Regular expressions in simple words. Part 1

Developers are divided into two types: those who already understand regular expressions and sometimes solve complex problems with one line, and those who are still afraid and avoid them in every possible way. This article is specifically for the latter, to make it easier for them to become the first. It will either help overcome “regexpophobia” or make it worse. In any case, welcome to cat.

Use navigation if you don't want to read the entire text:
Introduction
Tools
Hello, world
Special characters
Looking into the abyss

Introduction


A regular expression describes a pattern that text strings can either match or not. Main applications: search, validation, parsing and deterrence.

It is important to remember that although regular expressions are a powerful tool, they are not a silver bullet and they are not Turing complete. Consequently, not all problems can be solved with their help. For example,

on Stack Overflow

explains why you should never parse HTML using regular expressions.
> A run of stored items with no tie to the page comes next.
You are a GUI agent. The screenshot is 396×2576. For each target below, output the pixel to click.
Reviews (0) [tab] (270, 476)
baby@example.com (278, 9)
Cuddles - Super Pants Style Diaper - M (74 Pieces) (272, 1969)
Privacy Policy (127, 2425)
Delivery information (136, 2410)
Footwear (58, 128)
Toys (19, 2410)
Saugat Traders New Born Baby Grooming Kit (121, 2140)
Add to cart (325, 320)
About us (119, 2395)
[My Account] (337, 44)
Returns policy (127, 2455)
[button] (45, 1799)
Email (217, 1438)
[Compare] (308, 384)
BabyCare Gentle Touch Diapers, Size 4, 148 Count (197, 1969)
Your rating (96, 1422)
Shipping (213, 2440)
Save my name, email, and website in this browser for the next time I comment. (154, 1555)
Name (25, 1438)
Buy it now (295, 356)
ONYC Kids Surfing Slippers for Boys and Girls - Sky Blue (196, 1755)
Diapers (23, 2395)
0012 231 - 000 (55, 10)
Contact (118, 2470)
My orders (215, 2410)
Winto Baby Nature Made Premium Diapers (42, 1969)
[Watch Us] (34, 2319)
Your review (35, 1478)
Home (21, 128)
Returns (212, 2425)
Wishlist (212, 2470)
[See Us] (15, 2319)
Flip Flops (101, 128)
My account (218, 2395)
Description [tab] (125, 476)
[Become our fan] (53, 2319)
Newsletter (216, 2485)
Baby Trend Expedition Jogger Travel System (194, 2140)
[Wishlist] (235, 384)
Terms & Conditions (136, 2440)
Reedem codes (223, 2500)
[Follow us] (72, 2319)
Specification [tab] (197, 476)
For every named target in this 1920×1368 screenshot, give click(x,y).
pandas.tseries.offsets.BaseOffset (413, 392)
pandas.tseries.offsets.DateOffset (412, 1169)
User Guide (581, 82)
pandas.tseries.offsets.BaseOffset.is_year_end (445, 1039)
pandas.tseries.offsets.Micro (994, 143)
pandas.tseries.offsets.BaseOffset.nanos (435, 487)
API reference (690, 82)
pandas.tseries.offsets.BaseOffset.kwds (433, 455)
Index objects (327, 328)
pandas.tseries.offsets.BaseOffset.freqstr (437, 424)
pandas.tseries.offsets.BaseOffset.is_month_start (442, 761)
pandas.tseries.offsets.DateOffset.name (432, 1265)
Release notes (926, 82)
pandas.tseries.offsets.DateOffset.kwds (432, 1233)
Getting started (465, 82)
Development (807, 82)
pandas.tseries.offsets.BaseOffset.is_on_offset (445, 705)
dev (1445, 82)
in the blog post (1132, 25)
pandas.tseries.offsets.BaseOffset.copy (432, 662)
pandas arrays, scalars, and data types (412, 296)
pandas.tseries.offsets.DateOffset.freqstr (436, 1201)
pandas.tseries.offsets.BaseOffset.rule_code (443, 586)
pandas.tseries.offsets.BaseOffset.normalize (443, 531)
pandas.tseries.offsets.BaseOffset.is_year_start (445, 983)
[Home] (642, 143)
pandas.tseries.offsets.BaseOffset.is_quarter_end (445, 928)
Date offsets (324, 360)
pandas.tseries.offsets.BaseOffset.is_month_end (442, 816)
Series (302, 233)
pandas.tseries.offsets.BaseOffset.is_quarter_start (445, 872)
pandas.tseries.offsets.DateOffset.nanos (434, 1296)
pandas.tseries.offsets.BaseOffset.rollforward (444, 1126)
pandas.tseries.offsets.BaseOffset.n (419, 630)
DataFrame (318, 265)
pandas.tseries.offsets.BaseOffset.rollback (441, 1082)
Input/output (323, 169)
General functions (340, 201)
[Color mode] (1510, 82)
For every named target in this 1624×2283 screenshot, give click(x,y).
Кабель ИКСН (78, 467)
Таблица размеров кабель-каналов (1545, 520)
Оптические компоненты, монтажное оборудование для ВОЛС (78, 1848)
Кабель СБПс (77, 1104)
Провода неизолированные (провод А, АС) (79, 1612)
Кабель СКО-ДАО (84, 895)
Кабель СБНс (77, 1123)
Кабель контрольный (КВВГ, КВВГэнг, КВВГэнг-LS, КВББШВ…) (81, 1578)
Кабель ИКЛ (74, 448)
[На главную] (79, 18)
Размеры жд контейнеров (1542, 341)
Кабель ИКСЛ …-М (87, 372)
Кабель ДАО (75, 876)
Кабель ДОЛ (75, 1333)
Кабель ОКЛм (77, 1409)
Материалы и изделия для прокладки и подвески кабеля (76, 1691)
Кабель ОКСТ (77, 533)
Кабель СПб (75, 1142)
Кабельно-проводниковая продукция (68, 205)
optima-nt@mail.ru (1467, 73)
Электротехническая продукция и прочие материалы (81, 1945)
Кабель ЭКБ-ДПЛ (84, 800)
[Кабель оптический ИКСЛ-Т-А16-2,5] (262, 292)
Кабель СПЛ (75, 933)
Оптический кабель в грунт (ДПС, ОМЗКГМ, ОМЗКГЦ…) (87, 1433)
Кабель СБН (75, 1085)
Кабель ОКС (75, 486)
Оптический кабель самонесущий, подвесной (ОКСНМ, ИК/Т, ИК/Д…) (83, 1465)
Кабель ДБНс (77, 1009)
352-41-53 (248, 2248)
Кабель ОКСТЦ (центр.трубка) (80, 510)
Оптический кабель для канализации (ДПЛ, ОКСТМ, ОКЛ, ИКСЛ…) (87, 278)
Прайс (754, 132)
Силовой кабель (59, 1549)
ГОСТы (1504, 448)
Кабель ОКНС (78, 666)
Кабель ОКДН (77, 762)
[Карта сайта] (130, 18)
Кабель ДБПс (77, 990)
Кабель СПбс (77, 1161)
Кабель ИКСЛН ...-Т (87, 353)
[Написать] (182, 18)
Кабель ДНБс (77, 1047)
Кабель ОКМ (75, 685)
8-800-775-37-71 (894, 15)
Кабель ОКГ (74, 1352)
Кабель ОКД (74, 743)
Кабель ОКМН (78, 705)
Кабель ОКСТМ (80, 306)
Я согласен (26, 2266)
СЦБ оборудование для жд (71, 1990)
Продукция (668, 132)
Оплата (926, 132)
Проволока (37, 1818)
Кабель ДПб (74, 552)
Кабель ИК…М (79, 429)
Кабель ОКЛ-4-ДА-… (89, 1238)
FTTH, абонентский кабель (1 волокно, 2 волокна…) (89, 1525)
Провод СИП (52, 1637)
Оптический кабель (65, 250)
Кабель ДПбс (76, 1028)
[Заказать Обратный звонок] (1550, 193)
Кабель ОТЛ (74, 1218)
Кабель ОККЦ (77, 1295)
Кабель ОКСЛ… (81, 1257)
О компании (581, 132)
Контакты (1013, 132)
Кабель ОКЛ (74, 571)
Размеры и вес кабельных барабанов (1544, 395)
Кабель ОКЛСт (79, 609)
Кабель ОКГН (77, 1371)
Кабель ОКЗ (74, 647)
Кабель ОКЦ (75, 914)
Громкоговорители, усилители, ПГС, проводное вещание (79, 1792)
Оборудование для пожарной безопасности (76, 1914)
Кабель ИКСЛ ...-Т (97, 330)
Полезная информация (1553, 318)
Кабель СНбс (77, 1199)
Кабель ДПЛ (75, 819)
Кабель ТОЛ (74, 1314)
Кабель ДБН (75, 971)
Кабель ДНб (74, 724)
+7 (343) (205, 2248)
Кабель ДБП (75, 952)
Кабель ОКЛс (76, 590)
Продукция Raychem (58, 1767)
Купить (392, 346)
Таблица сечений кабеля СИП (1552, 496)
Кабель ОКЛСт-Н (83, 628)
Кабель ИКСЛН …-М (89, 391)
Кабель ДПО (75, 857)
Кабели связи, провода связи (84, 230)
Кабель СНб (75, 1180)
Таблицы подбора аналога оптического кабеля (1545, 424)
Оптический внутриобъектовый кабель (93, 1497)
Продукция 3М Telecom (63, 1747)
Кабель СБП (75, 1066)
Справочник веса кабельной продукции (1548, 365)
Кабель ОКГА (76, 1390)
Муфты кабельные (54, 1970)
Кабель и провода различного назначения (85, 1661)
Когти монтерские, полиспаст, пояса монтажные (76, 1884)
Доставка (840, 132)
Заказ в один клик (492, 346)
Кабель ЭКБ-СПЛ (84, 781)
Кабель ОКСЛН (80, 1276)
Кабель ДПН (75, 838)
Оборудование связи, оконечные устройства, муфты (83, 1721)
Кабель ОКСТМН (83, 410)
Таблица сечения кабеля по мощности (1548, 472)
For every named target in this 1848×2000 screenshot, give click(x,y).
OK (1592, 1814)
On the other hand, sometimes regular expressions can solve problems for which they were not intended at all. For example, on this page an extremely inefficient but working way to check a number for primality is described.

Writing a “regular expression” every time is tiresome. The terms regex and regexp have taken root in English slang. However, both sound like the names of anime villains, so I will use the word “regular” from time to time in this article.

According to legend, “regular expressions” means “regular expressions,” and they were called regular because they were lazy in translating.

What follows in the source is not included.